Before that morning, almost no one on Earth thought a 10-foot-long bomb could produce a 1,200-foot-wide fireball that burned hotter than the sun or unleash enough destructive force to level a whole city. But according to the Week, the atomic bomb dubbed “Little Boy” did both of those unthinkable things. Yamaguchi saw the Enola Gay deploy Little Boy and compared the light from the blast to a “flash of magnesium.” At the time he had been walking by a potato patch, so he jumped into an irrigation ditch. The explosion’s epicenter was roughly 1.8 miles (3 kilometers) away, yet Yamaguchi got launched into the air by the resulting shockwave. He spun “like a small tornado” and lost consciousness.
The wrath of Fat Man
Yamaguchi awoke to a nightmare. As History details, the atomic attack on Hiroshima sent so much dust dust into the sky, it blocked the sun. Yamaguchi suffered ruptured eardrums and burns so severe that his family later failed to recognize him. Yamaguchi recalled, “I didn’t hear human speech, or shouts, just the sound of the city burning. Under the bridge there were many more bodies, bobbing in the water like blocks of wood.”
Yamaguchi was desperate to reunite with his wife and children in Nagasaki. He dragged his burned and battered body to the Mitsubishi office, where he discovered that two coworkers who caught the morning bus had survived. The trio tried to make their way to a train station. Along the way, one of them got lost. They had to navigate fires and melted corpses. Yamaguchi swam across a river filled with dead bodies. He arrived in Nagasaki on August 8, the day before the United States bombed the city. Despite his horrific injuries, he reported for work the next morning and described his ordeal.
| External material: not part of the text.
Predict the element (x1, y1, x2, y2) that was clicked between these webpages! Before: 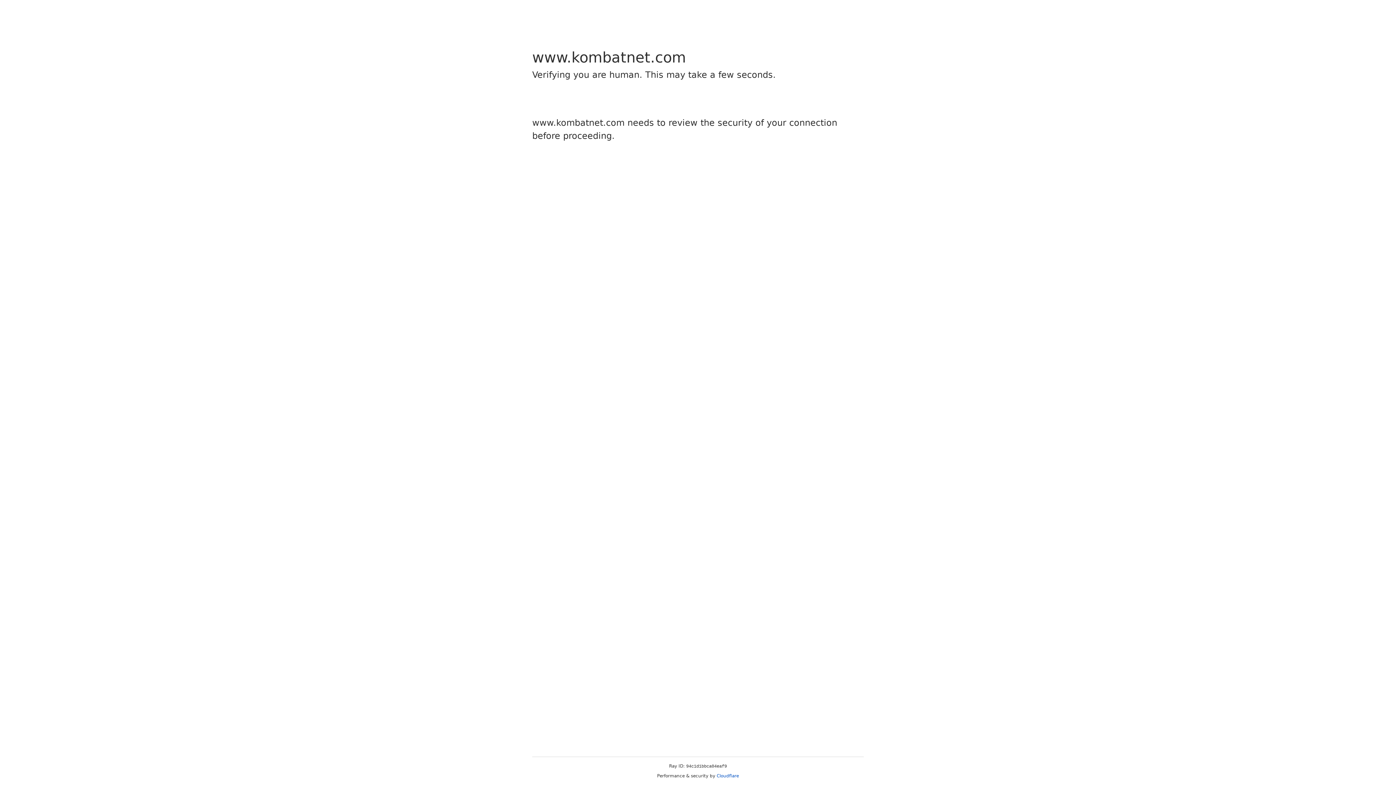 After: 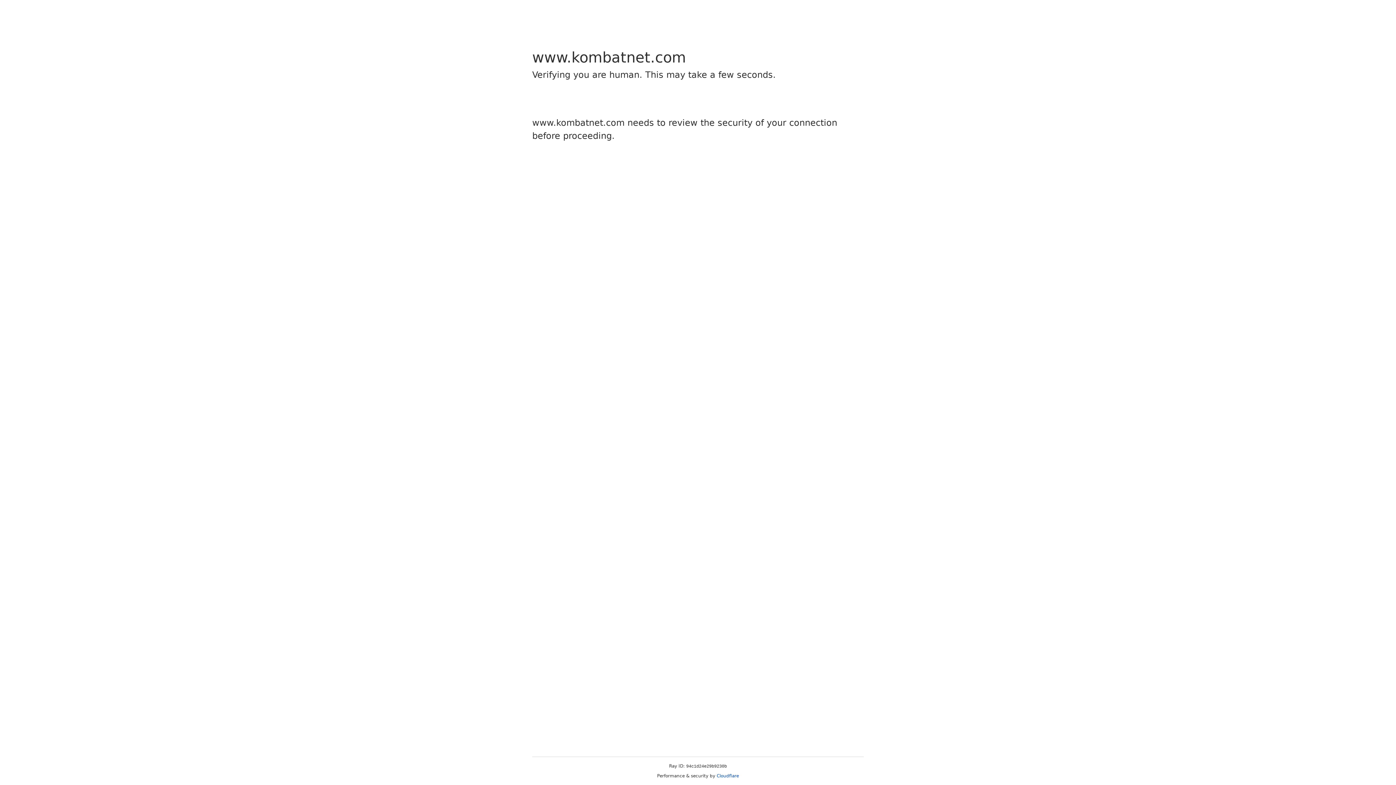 Action: label: Cloudflare bbox: (716, 773, 739, 778)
The boss refused to believe a single bomb could cause such destruction and assumed Yamaguchi had lost his mind. Suddenly, the nuke known as “Fat Man” dropped. The blast blew the bandages off of Yamaguchi’s body but didn’t inflict serious injuries. Ignoring his boss’s pleas for help, he crawled away and went to find his family. Luckily, they were mostly uninjured. However, decades later his son and wife would die of cancer. Yamaguchi developed cancer as well but survived. He died at the age of 93.